Samuel Tan, founder and CEO of Olive Tree Property Consultants, revealed that Corporate Renewable Energy Supply Scheme policies aim to prevent such effects. However, the overall effect would still increase data center operational costs.

According to Tan, the new tariff structure will be voltage-based, where heavy users like data centers face higher charges. 

Malaysia face high electricity costs under new tariffs

The power tariff rate will increase from 39.96 sen per kWh to 45.62 sen per kWh, from July 1, 2025 to December 31, 2026. The new tariff aims to boost electricity costs by 10% to 14% before surcharges for major consumers such as data centers.

Gary Goh, founder and director of data centre advisory firm Sprint DC Consulting, revealed that unprepared investors have been left to wait and see in the meantime, adding that a 100-megawatt facility could expect an additional cost of $15 million to $20 million per year without the fuel surcharge. 

Tenaga Nasional Berhad (TNB) revealed on Tuesday that the government will announce a monthly fuel surcharge based on changes in fuel prices and foreign exchange rates. This could trigger more fluctuations in electricity prices, which is expected to affect SMEs within the sector. 

Samuel Tan, CEO of Olive Tree Property Consultants, said several data centers rushed to sign Power Purchase Agreements (PPAs) with TNB before the effective date as part of the growing trend of data center development in Malaysia, driven by international companies such as Google and Microsoft.

According to a report by ARC Group, a global investment bank, the country’s data center sector was projected to grow at a 22% CAGR from 2023 to 2029 due to cost competitiveness, skilled workforce, and a robust digital ecosystem.

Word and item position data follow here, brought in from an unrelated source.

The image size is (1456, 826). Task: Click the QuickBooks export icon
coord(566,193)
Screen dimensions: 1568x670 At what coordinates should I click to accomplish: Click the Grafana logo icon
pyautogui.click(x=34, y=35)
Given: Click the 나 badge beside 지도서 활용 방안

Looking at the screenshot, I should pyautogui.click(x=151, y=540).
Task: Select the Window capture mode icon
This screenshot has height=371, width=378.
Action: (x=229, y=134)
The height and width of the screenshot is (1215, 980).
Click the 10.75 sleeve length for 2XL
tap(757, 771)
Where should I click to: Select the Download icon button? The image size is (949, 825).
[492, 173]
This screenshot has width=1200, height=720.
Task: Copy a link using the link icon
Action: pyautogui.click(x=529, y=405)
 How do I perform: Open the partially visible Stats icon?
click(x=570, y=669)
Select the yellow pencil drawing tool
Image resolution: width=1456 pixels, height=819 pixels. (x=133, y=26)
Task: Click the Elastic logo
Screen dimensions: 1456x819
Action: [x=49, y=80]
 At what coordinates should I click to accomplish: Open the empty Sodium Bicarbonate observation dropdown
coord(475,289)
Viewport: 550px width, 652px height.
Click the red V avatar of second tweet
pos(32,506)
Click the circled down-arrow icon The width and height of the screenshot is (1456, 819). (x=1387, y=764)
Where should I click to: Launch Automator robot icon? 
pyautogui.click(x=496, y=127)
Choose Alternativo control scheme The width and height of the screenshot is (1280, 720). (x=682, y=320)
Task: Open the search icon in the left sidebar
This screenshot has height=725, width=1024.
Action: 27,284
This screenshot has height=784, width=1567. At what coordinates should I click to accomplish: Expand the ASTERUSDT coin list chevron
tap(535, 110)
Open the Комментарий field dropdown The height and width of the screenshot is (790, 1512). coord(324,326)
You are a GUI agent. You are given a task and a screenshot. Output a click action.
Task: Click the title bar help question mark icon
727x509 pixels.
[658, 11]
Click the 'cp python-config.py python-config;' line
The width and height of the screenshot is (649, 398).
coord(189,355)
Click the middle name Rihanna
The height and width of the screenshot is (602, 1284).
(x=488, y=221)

Cheam Tat Inn, managing director of Equinix, reiterated that the new tariff would assign big data center operators a higher share of the grid management costs than smaller operators. Equinix, which has two data centers in Malaysia, was searching for alternative energy providers in anticipation of the new tariff.  

Malaysia risks losing power-intensive investments to neighboring countries

Malaysia has kept energy and land prices low compared to competitors like Singapore to lure investors. However, the new tariffs risk driving away investors to neighboring countries such as Vietnam and Thailand, according to Mahadhir Aziz, president of the Data Centre Association of Malaysia. He appealed for the government to re-evaluate the issue from a regional perspective.

He believes that despite the intensive investment in land and buildings by data centers and digital infrastructure companies, they may have to reassess their investment.

The Energy Commission argued that the approved new tariff structure will provide a more equitable and progressive electricity tariff for 23.6 million users in Malaysia. The Commission added that the changes will reflect the actual cost of electricity supply from generation to distribution, and encourage efficient use through incentives and rebates.

Samuel Tan explained that the new tariff is now broken down into five key components: Energy,  Automatic Fuel Adjustment (AFA), Capacity, Network, and Retail. The capacity charge is 4.66 sen per kWh, the network charge is 12.85 sen per kWh, and the retail charge is RM10 per month. 

Consumers utilizing up to 1500 kWh per month will pay an average of 44.5 sen per kWh before tax application, AFA, rebates, and incentives. In addition to the charges, there is a 1.6% Renewable Energy Fund (RE Fund) chargeable to all customers except domestic customers with total consumption of 300 kWh and below.